INPUT ROWS>

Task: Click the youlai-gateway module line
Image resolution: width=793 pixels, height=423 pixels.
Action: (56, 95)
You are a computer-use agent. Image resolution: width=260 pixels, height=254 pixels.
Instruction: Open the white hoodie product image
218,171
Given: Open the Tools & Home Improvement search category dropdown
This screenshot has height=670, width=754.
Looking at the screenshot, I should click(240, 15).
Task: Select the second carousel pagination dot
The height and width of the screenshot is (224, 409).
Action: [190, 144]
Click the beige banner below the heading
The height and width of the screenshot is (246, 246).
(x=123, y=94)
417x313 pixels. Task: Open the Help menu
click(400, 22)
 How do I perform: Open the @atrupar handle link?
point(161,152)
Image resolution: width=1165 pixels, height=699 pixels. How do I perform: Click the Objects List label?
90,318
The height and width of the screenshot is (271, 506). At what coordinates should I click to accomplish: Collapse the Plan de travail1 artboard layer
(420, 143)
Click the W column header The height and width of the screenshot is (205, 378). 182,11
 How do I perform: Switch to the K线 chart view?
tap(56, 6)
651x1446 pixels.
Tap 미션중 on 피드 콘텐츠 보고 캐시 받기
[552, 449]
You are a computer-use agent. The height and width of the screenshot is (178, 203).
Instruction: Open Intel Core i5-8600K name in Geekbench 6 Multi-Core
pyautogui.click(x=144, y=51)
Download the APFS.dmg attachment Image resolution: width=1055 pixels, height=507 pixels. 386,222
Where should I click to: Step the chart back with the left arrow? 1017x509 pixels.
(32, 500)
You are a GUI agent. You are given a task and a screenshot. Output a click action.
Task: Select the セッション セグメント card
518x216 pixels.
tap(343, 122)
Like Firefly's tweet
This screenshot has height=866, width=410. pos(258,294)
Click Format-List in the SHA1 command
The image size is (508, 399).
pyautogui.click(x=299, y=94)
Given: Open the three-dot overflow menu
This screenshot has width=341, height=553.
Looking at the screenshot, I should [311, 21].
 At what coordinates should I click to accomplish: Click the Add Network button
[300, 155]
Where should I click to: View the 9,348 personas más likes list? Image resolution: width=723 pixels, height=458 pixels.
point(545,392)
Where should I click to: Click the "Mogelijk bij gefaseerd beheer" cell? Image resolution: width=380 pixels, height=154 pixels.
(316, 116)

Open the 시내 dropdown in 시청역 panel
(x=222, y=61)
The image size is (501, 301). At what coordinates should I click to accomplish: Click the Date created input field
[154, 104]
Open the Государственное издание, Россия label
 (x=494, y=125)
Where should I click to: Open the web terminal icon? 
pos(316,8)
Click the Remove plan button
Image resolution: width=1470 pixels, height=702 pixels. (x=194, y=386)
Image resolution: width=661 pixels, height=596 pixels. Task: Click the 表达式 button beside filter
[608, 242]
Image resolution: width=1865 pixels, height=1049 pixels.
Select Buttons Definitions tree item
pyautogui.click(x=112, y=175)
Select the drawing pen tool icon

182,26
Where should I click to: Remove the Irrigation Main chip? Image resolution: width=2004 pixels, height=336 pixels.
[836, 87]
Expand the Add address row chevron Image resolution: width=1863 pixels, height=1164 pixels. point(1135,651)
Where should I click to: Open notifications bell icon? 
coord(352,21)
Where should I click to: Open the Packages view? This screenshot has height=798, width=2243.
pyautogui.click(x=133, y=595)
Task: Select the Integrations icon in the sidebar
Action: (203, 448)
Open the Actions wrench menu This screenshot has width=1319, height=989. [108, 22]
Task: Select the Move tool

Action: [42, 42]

REQUIRED TASK> Reproduce the material above verbatim, keeping every line intact and in its original order.

EXERCISE ANSWER>
Task: Click the youlai-gateway module line
Image resolution: width=793 pixels, height=423 pixels.
Action: (56, 95)
You are a computer-use agent. Image resolution: width=260 pixels, height=254 pixels.
Instruction: Open the white hoodie product image
218,171
Given: Open the Tools & Home Improvement search category dropdown
This screenshot has height=670, width=754.
Looking at the screenshot, I should click(240, 15).
Task: Select the second carousel pagination dot
The height and width of the screenshot is (224, 409).
Action: [190, 144]
Click the beige banner below the heading
The height and width of the screenshot is (246, 246).
(x=123, y=94)
417x313 pixels. Task: Open the Help menu
click(400, 22)
 How do I perform: Open the @atrupar handle link?
point(161,152)
Image resolution: width=1165 pixels, height=699 pixels. How do I perform: Click the Objects List label?
90,318
The height and width of the screenshot is (271, 506). At what coordinates should I click to accomplish: Collapse the Plan de travail1 artboard layer
(420, 143)
Click the W column header The height and width of the screenshot is (205, 378). 182,11
 How do I perform: Switch to the K线 chart view?
tap(56, 6)
651x1446 pixels.
Tap 미션중 on 피드 콘텐츠 보고 캐시 받기
[552, 449]
You are a computer-use agent. The height and width of the screenshot is (178, 203).
Instruction: Open Intel Core i5-8600K name in Geekbench 6 Multi-Core
pyautogui.click(x=144, y=51)
Download the APFS.dmg attachment Image resolution: width=1055 pixels, height=507 pixels. 386,222
Where should I click to: Step the chart back with the left arrow? 1017x509 pixels.
(32, 500)
You are a GUI agent. You are given a task and a screenshot. Output a click action.
Task: Select the セッション セグメント card
518x216 pixels.
tap(343, 122)
Like Firefly's tweet
This screenshot has height=866, width=410. pos(258,294)
Click Format-List in the SHA1 command
The image size is (508, 399).
pyautogui.click(x=299, y=94)
Given: Open the three-dot overflow menu
This screenshot has width=341, height=553.
Looking at the screenshot, I should [311, 21].
 At what coordinates should I click to accomplish: Click the Add Network button
[300, 155]
Where should I click to: View the 9,348 personas más likes list? Image resolution: width=723 pixels, height=458 pixels.
point(545,392)
Where should I click to: Click the "Mogelijk bij gefaseerd beheer" cell? Image resolution: width=380 pixels, height=154 pixels.
(316, 116)

Open the 시내 dropdown in 시청역 panel
(x=222, y=61)
The image size is (501, 301). At what coordinates should I click to accomplish: Click the Date created input field
[154, 104]
Open the Государственное издание, Россия label
 (x=494, y=125)
Where should I click to: Open the web terminal icon? 
pos(316,8)
Click the Remove plan button
Image resolution: width=1470 pixels, height=702 pixels. (x=194, y=386)
Image resolution: width=661 pixels, height=596 pixels. Task: Click the 表达式 button beside filter
[608, 242]
Image resolution: width=1865 pixels, height=1049 pixels.
Select Buttons Definitions tree item
pyautogui.click(x=112, y=175)
Select the drawing pen tool icon

182,26
Where should I click to: Remove the Irrigation Main chip? Image resolution: width=2004 pixels, height=336 pixels.
[836, 87]
Expand the Add address row chevron Image resolution: width=1863 pixels, height=1164 pixels. point(1135,651)
Where should I click to: Open notifications bell icon? 
coord(352,21)
Where should I click to: Open the Packages view? This screenshot has height=798, width=2243.
pyautogui.click(x=133, y=595)
Task: Select the Integrations icon in the sidebar
Action: (203, 448)
Open the Actions wrench menu This screenshot has width=1319, height=989. [108, 22]
Task: Select the Move tool

Action: [42, 42]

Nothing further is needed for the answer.